Narodowość:
Korea Południowa
Klub:
Dong nae High School
CA:
92
PA:
-8
Wartość:
€ 0
Noga:
Lewa
Korea Południowa, Seul, Igrzyska Olimpijskie, oszustwa, korupcja, koklusz, tornado, trzęsienie ziemi i rzeżączka – dobrze pamiętam rok 1988. Działo się w tedy, oj działo.
Do tej pory czuję w ustach smak waty cukrowej, oranżady w proszku i przypadkowo wypitego spirytusu.
Kierując się sentymentem oraz wrodzoną ciekawością, postanowiłem zajrzeć na chwilę do kilku klubów z Półwyspu Koreańskiego. Siłą rzeczy interesowała mnie głównie jego południowa część. Owszem, chciałem wyrwać kilku chłopaków ze szponów wszechwładnego Kim Dzong Ila, ale nie wyszło. Mój kapitalistyczny komputer z wyprodukowanymi w Chinach podzespołami zastrajkował. Solidarni z KRL-D. Do rzeczy towarzysze, do rzeczy.
Kręcąc się po przepastnych zasobach Football Managera 2008, trafiłem do czegoś co nazywa się Dong nae High School. To jedno z tych miejsc, o których zwykło się mówić „diabeł je ogonem nakrył”. Okazuje się, że nawet tam można znaleźć fajnych i utalentowanych zawodników. Miałem szczęście, bo trafiłem na Kim Chan-Younga. Chłopak jak chłopak, ale świeże koreańskie powietrze sprawiło, że postanowiłem go ściągnąć. Tym bardziej, że za zawodnika ze szkolnego klubu nie musiałem nic płacić. Tutaj pojawia się przysłowiowy „zonk”. Złożyłem ofertę kupna. Chwilę później na Kima rzuciło się stado rządnych krwi, azjatyckich klubów. Ciekawe dlaczego nie zrobiły tego wcześniej? Pech chciał, że akurat kończyło się okno transferowe i moje starania spełzły na niczym. Nie mam jednak zamiaru odpuszczać walki o tego chłopaka. Nie dam się Azjatom, niech spadają na pola ryżowe kręcić kino niezależne.

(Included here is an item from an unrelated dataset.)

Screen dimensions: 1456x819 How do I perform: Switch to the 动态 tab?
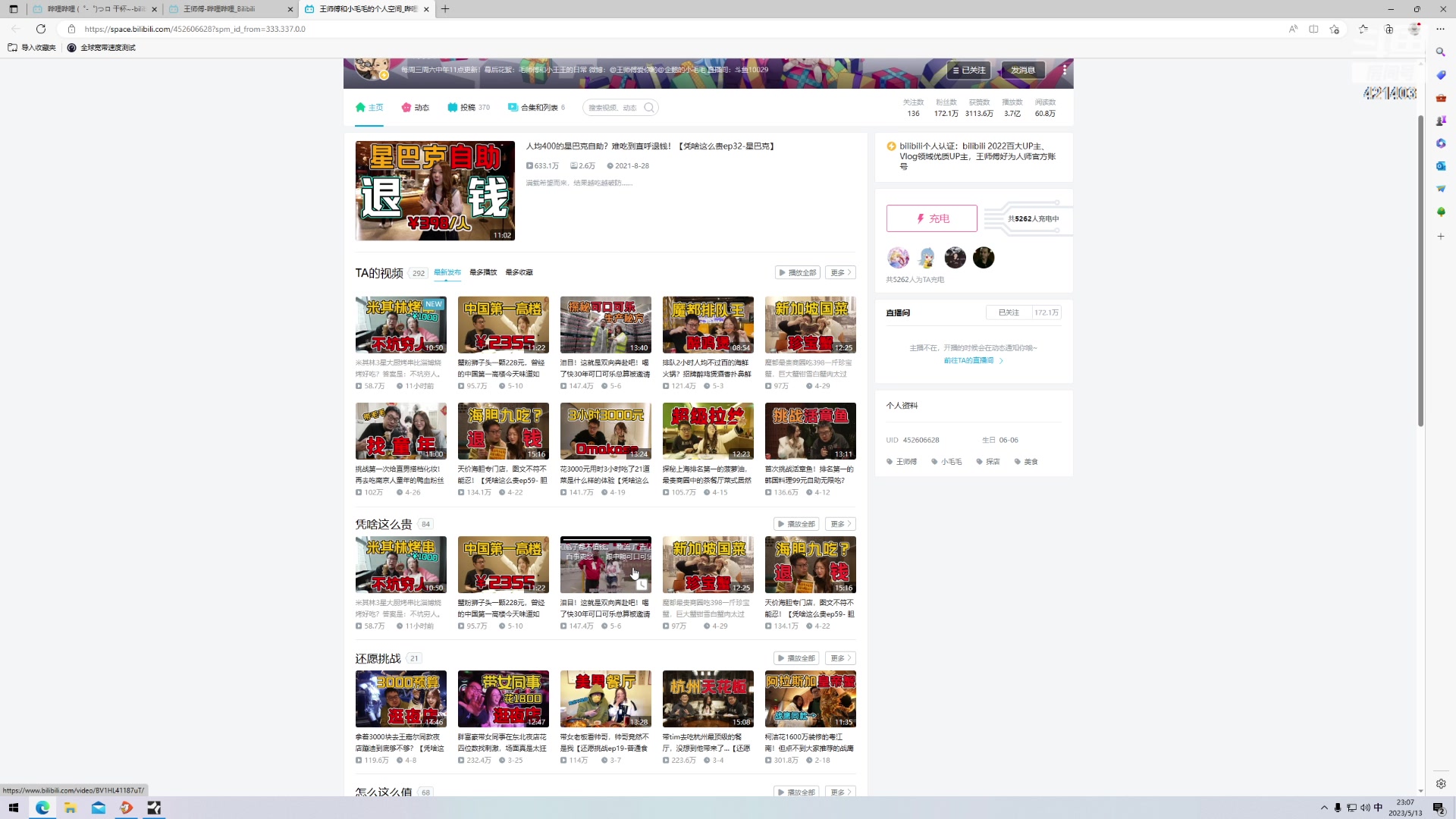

Kim Chan-Young urodził się 14 marca 1988 roku w miejscu nieznanym. Mierzy 171 centymetrów wzrostu i podobno ociera się o kadrę Korei Południowej w kategorii wiekowej do lat 19. Ma potwornie mocną psychikę. Jest błyskotliwy, skoncentrowany, zdeterminowany, pracowity, waleczny i agresywny. Zazwyczaj podejmuje trafne decyzje i świetnie współpracuje na każdym froncie. Motyla noga, ten chłopaczek to jakiś parapsychologiczny wojownik. Oczywiście Kim imponuje także umiejętnościami piłkarskimi. Doskonale odbiera, bardzo dobrze podaje, solidnie kryje i skutecznie gra z pierwszej piłki. Niestety nie ma „róży bez ognia”. Chan-Young to klasyczne chuchro. Ewidentnie widać, że Dong nae High School kompletnie nie dbają o rozwój fizyczny uczniów. Grunt, że gość ma taki potencjał, że wszyscy mogą go pocałować w jeden z jędrnych pośladków.
Cenę Koreańczyka już znacie. O tym, że chętnie przejdzie do Polski też już wiecie. Co pozostało? Umyć zęby i wypisać na ścianie najbliższego Urzędu Stanu Cywilnego następujące słowa: orzeł ze złamanym skrzydłem przestaje być orłem.
Komentarze (0)
Możliwość komentowania tylko dla zarejestrowanych użytkowników.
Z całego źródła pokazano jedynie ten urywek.